What the exercise asks: Please print every record exactly as it stands, leaving out the pictures.

Collected data:
• • • • •

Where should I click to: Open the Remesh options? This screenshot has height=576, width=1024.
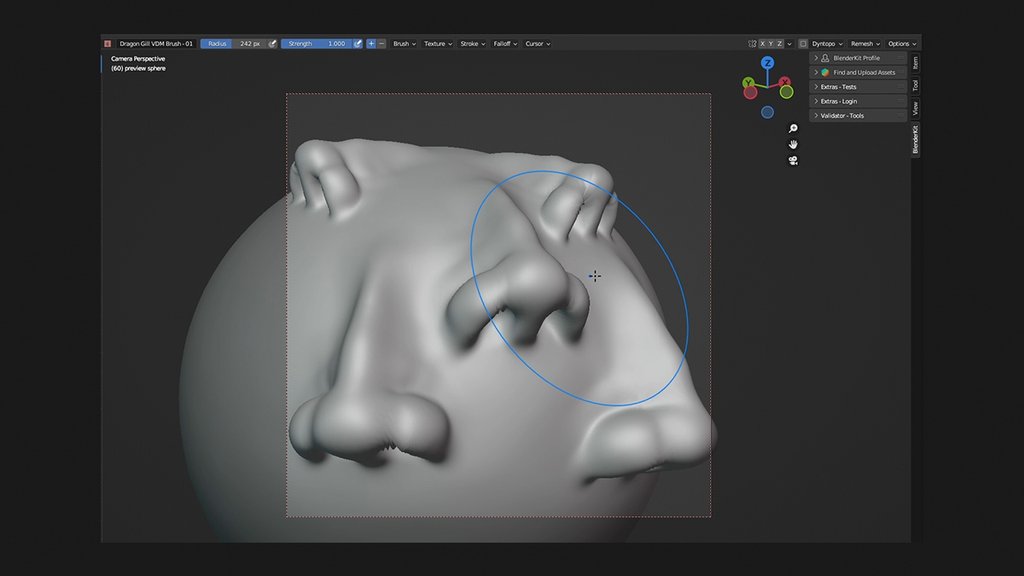[865, 43]
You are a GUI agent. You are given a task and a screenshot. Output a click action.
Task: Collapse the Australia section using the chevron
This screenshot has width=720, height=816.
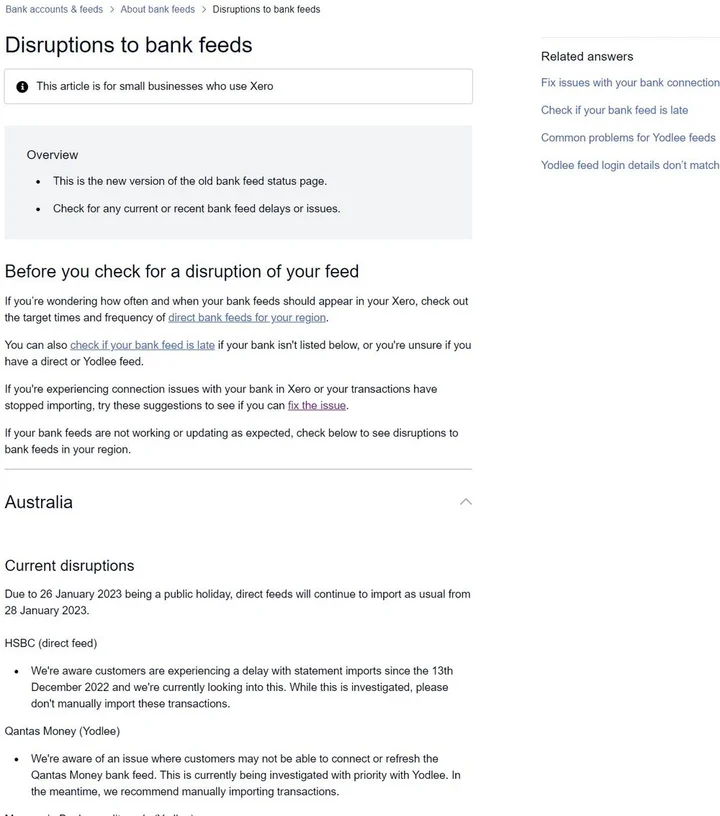(465, 502)
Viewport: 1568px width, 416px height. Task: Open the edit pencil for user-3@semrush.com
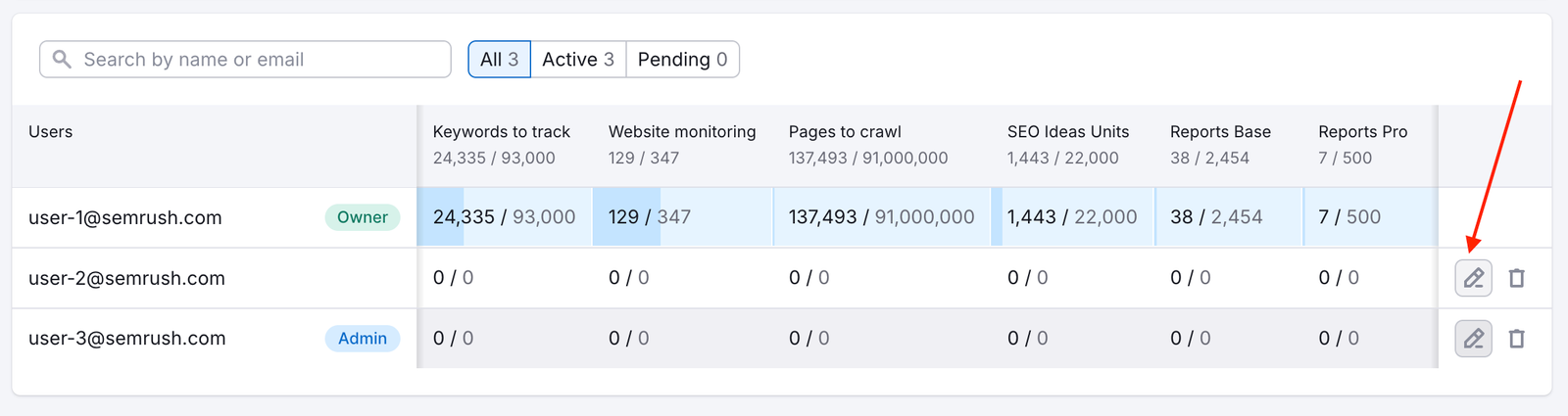click(x=1473, y=339)
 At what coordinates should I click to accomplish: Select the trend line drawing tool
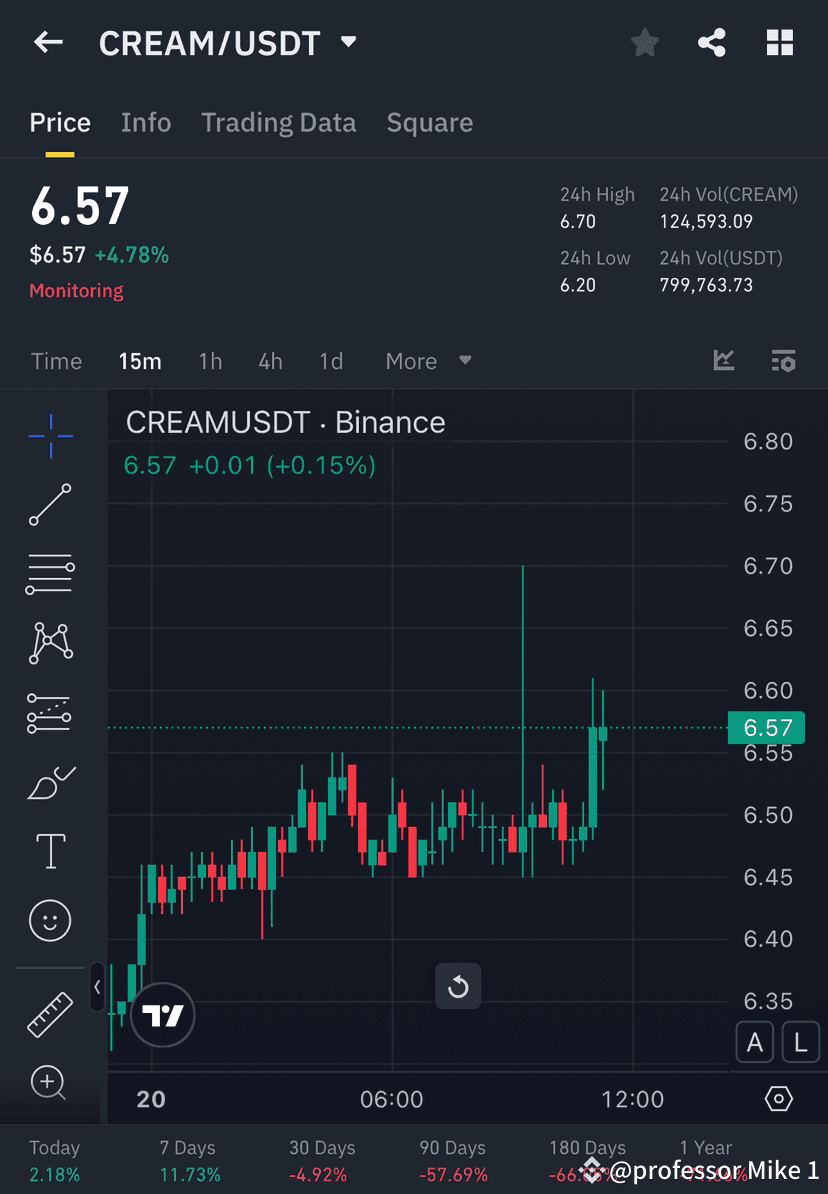(x=50, y=505)
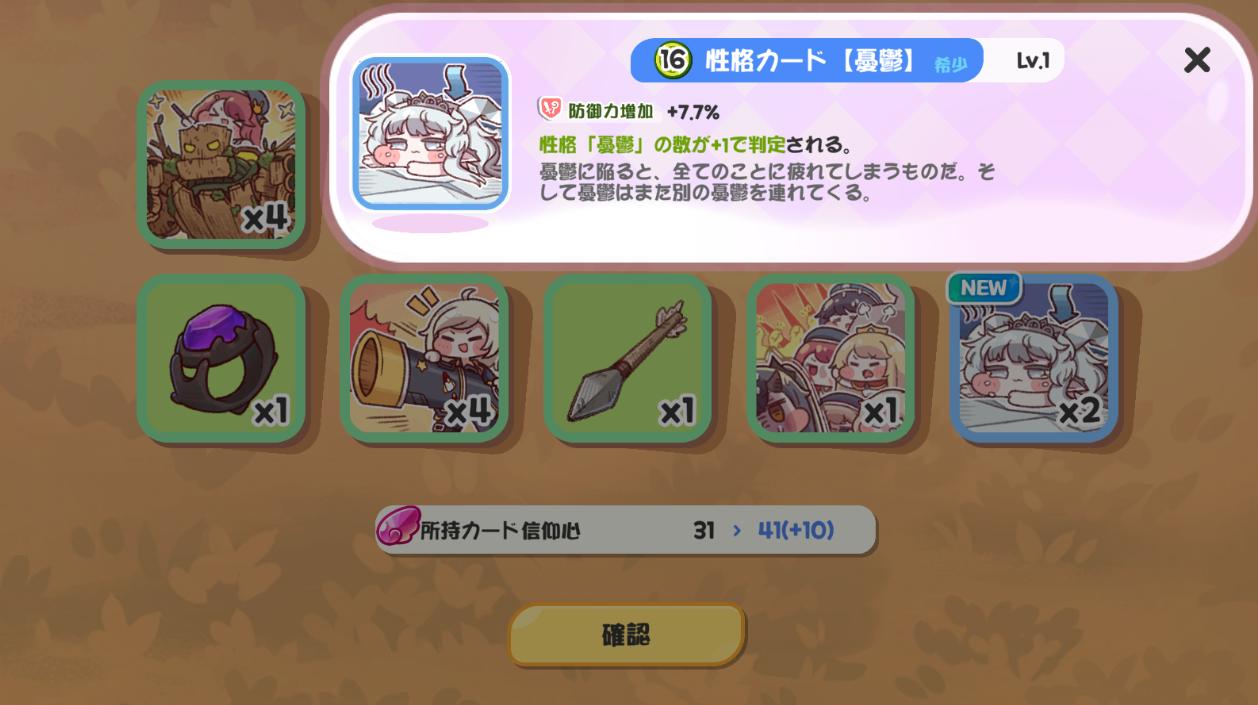This screenshot has width=1258, height=705.
Task: Tap the 41(+10) faith value
Action: 796,530
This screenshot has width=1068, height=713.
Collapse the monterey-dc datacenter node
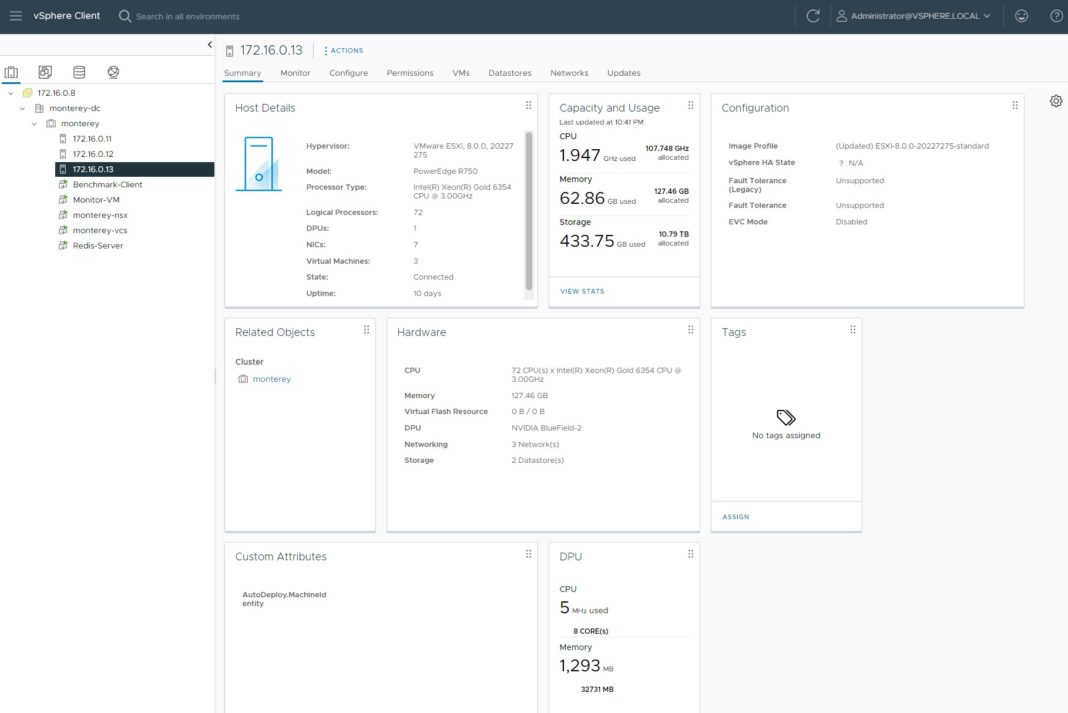pyautogui.click(x=22, y=107)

• • • • •

Output for this exercise:
Where should I click to: Open the Remesh options? This screenshot has height=576, width=1024.
[865, 43]
You are a GUI agent. You are given a task and a screenshot. Output a click action.
Task: Collapse the Australia section using the chevron
This screenshot has width=720, height=816.
(465, 502)
Viewport: 1568px width, 416px height. Task: Open the edit pencil for user-3@semrush.com
click(x=1473, y=339)
 At what coordinates should I click to accomplish: Select the trend line drawing tool
(x=50, y=505)
This screenshot has width=1258, height=705.
Task: Tap the 41(+10) faith value
Action: 796,530
This screenshot has width=1068, height=713.
Collapse the monterey-dc datacenter node
pyautogui.click(x=22, y=107)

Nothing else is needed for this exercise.